(Collected data entries)
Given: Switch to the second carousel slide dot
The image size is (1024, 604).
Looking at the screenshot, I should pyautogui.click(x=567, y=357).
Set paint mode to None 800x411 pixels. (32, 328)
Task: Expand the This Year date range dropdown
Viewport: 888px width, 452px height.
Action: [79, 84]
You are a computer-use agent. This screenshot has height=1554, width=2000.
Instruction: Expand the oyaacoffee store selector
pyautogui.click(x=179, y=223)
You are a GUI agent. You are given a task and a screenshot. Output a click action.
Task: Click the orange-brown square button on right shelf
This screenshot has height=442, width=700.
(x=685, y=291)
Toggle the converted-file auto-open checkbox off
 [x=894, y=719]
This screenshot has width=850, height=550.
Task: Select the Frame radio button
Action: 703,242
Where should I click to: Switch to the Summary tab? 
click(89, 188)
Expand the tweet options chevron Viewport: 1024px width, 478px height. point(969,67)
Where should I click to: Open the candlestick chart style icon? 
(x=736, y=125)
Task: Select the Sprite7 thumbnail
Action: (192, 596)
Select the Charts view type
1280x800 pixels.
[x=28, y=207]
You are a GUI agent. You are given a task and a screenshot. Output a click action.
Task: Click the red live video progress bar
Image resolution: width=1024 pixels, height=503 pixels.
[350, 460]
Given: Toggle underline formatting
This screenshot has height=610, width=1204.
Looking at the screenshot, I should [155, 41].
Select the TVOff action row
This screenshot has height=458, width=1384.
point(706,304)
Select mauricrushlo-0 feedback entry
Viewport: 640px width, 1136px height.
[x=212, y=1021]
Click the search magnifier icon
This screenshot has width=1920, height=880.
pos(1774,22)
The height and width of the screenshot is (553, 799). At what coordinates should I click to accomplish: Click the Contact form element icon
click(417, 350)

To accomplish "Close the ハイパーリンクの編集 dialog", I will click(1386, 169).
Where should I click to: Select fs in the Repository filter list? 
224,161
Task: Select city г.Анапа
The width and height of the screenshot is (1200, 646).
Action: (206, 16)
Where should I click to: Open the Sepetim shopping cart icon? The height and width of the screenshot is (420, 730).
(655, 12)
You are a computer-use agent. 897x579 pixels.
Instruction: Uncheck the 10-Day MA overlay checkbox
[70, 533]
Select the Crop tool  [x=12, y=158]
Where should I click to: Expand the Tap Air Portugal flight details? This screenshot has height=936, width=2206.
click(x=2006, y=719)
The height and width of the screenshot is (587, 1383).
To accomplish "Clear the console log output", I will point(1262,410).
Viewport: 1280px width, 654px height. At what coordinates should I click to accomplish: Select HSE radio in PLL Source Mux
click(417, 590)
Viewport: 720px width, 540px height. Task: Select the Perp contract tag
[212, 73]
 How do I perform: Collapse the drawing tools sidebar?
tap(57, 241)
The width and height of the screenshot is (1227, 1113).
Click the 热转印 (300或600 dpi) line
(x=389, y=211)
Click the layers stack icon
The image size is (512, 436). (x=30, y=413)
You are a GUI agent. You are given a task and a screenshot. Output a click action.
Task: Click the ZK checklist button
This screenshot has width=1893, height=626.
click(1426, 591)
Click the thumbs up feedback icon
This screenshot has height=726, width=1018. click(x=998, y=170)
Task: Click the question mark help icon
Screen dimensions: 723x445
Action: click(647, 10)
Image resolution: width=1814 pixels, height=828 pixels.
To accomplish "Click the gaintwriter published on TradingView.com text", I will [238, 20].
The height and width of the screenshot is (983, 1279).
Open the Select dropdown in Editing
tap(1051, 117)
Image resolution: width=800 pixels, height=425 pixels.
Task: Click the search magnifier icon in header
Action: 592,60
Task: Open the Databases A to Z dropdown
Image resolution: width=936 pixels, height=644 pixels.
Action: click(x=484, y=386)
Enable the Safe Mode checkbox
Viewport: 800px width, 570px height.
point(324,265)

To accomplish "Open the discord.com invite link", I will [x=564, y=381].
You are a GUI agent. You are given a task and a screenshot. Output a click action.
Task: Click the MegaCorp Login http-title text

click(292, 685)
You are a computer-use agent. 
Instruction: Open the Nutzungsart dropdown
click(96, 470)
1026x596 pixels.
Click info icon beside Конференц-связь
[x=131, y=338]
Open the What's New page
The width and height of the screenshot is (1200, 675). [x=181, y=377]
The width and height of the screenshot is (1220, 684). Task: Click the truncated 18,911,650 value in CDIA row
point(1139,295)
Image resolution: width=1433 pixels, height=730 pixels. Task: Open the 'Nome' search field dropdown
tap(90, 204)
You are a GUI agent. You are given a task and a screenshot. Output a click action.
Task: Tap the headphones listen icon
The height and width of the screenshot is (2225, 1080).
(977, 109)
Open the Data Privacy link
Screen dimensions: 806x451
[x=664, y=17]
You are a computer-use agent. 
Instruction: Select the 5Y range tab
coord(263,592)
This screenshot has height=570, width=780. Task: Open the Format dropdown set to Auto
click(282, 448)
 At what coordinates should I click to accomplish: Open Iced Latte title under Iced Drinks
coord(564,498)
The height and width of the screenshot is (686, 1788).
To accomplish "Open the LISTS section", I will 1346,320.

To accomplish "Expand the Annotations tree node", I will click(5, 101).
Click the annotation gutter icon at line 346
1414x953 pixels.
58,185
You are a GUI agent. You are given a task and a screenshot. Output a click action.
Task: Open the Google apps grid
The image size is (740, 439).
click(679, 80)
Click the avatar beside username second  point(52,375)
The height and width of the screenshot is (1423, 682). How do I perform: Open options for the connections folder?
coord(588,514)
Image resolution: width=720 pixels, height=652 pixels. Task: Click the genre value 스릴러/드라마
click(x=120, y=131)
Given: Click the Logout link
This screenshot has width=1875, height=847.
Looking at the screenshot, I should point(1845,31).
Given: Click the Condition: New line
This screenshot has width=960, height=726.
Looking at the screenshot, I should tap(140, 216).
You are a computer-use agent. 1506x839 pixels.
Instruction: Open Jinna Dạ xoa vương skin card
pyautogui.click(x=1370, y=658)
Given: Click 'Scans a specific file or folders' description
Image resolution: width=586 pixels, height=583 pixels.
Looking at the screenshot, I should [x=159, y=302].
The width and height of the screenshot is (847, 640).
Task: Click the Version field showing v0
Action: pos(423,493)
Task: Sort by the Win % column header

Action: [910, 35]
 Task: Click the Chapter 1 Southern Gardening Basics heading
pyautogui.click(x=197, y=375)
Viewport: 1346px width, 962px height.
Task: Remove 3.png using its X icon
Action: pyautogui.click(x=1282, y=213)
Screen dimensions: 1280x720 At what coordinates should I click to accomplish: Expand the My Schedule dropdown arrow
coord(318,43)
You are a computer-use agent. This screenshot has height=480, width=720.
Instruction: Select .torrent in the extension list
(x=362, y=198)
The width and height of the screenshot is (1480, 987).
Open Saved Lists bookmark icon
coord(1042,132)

--- Directions ---
Without leaving anything out, output all of the data above exactly.

--- Answer space ---
Given: Switch to the second carousel slide dot
The image size is (1024, 604).
Looking at the screenshot, I should pyautogui.click(x=567, y=357).
Set paint mode to None 800x411 pixels. (32, 328)
Task: Expand the This Year date range dropdown
Viewport: 888px width, 452px height.
Action: [79, 84]
You are a computer-use agent. This screenshot has height=1554, width=2000.
Instruction: Expand the oyaacoffee store selector
pyautogui.click(x=179, y=223)
You are a GUI agent. You are given a task and a screenshot. Output a click action.
Task: Click the orange-brown square button on right shelf
This screenshot has height=442, width=700.
(x=685, y=291)
Toggle the converted-file auto-open checkbox off
 [x=894, y=719]
This screenshot has width=850, height=550.
Task: Select the Frame radio button
Action: 703,242
Where should I click to: Switch to the Summary tab? 
click(89, 188)
Expand the tweet options chevron Viewport: 1024px width, 478px height. point(969,67)
Where should I click to: Open the candlestick chart style icon? 
(x=736, y=125)
Task: Select the Sprite7 thumbnail
Action: (192, 596)
Select the Charts view type
1280x800 pixels.
[x=28, y=207]
You are a GUI agent. You are given a task and a screenshot. Output a click action.
Task: Click the red live video progress bar
Image resolution: width=1024 pixels, height=503 pixels.
[350, 460]
Given: Toggle underline formatting
This screenshot has height=610, width=1204.
Looking at the screenshot, I should [155, 41].
Select the TVOff action row
This screenshot has height=458, width=1384.
point(706,304)
Select mauricrushlo-0 feedback entry
Viewport: 640px width, 1136px height.
[x=212, y=1021]
Click the search magnifier icon
This screenshot has width=1920, height=880.
pos(1774,22)
The height and width of the screenshot is (553, 799). At what coordinates should I click to accomplish: Click the Contact form element icon
click(417, 350)

To accomplish "Close the ハイパーリンクの編集 dialog", I will click(1386, 169).
Where should I click to: Select fs in the Repository filter list? 
224,161
Task: Select city г.Анапа
The width and height of the screenshot is (1200, 646).
Action: (206, 16)
Where should I click to: Open the Sepetim shopping cart icon? The height and width of the screenshot is (420, 730).
(655, 12)
You are a computer-use agent. 897x579 pixels.
Instruction: Uncheck the 10-Day MA overlay checkbox
[70, 533]
Select the Crop tool  [x=12, y=158]
Where should I click to: Expand the Tap Air Portugal flight details? This screenshot has height=936, width=2206.
click(x=2006, y=719)
The height and width of the screenshot is (587, 1383).
To accomplish "Clear the console log output", I will point(1262,410).
Viewport: 1280px width, 654px height. At what coordinates should I click to accomplish: Select HSE radio in PLL Source Mux
click(417, 590)
Viewport: 720px width, 540px height. Task: Select the Perp contract tag
[212, 73]
 How do I perform: Collapse the drawing tools sidebar?
tap(57, 241)
The width and height of the screenshot is (1227, 1113).
Click the 热转印 (300或600 dpi) line
(x=389, y=211)
Click the layers stack icon
The image size is (512, 436). (x=30, y=413)
You are a GUI agent. You are given a task and a screenshot. Output a click action.
Task: Click the ZK checklist button
This screenshot has width=1893, height=626.
click(1426, 591)
Click the thumbs up feedback icon
This screenshot has height=726, width=1018. click(x=998, y=170)
Task: Click the question mark help icon
Screen dimensions: 723x445
Action: click(647, 10)
Image resolution: width=1814 pixels, height=828 pixels.
To accomplish "Click the gaintwriter published on TradingView.com text", I will [238, 20].
The height and width of the screenshot is (983, 1279).
Open the Select dropdown in Editing
tap(1051, 117)
Image resolution: width=800 pixels, height=425 pixels.
Task: Click the search magnifier icon in header
Action: 592,60
Task: Open the Databases A to Z dropdown
Image resolution: width=936 pixels, height=644 pixels.
Action: click(x=484, y=386)
Enable the Safe Mode checkbox
Viewport: 800px width, 570px height.
point(324,265)

To accomplish "Open the discord.com invite link", I will [x=564, y=381].
You are a GUI agent. You are given a task and a screenshot. Output a click action.
Task: Click the MegaCorp Login http-title text

click(292, 685)
You are a computer-use agent. 
Instruction: Open the Nutzungsart dropdown
click(96, 470)
1026x596 pixels.
Click info icon beside Конференц-связь
[x=131, y=338]
Open the What's New page
The width and height of the screenshot is (1200, 675). [x=181, y=377]
The width and height of the screenshot is (1220, 684). Task: Click the truncated 18,911,650 value in CDIA row
point(1139,295)
Image resolution: width=1433 pixels, height=730 pixels. Task: Open the 'Nome' search field dropdown
tap(90, 204)
You are a GUI agent. You are given a task and a screenshot. Output a click action.
Task: Tap the headphones listen icon
The height and width of the screenshot is (2225, 1080).
(977, 109)
Open the Data Privacy link
Screen dimensions: 806x451
[x=664, y=17]
You are a computer-use agent. 
Instruction: Select the 5Y range tab
coord(263,592)
This screenshot has height=570, width=780. Task: Open the Format dropdown set to Auto
click(282, 448)
 At what coordinates should I click to accomplish: Open Iced Latte title under Iced Drinks
coord(564,498)
The height and width of the screenshot is (686, 1788).
To accomplish "Open the LISTS section", I will 1346,320.

To accomplish "Expand the Annotations tree node", I will click(5, 101).
Click the annotation gutter icon at line 346
1414x953 pixels.
58,185
You are a GUI agent. You are given a task and a screenshot. Output a click action.
Task: Open the Google apps grid
The image size is (740, 439).
click(679, 80)
Click the avatar beside username second  point(52,375)
The height and width of the screenshot is (1423, 682). How do I perform: Open options for the connections folder?
coord(588,514)
Image resolution: width=720 pixels, height=652 pixels. Task: Click the genre value 스릴러/드라마
click(x=120, y=131)
Given: Click the Logout link
This screenshot has width=1875, height=847.
Looking at the screenshot, I should point(1845,31).
Given: Click the Condition: New line
This screenshot has width=960, height=726.
Looking at the screenshot, I should tap(140, 216).
You are a computer-use agent. 1506x839 pixels.
Instruction: Open Jinna Dạ xoa vương skin card
pyautogui.click(x=1370, y=658)
Given: Click 'Scans a specific file or folders' description
Image resolution: width=586 pixels, height=583 pixels.
Looking at the screenshot, I should [x=159, y=302].
The width and height of the screenshot is (847, 640).
Task: Click the Version field showing v0
Action: pos(423,493)
Task: Sort by the Win % column header

Action: [910, 35]
 Task: Click the Chapter 1 Southern Gardening Basics heading
pyautogui.click(x=197, y=375)
Viewport: 1346px width, 962px height.
Task: Remove 3.png using its X icon
Action: pyautogui.click(x=1282, y=213)
Screen dimensions: 1280x720 At what coordinates should I click to accomplish: Expand the My Schedule dropdown arrow
coord(318,43)
You are a computer-use agent. This screenshot has height=480, width=720.
Instruction: Select .torrent in the extension list
(x=362, y=198)
The width and height of the screenshot is (1480, 987).
Open Saved Lists bookmark icon
coord(1042,132)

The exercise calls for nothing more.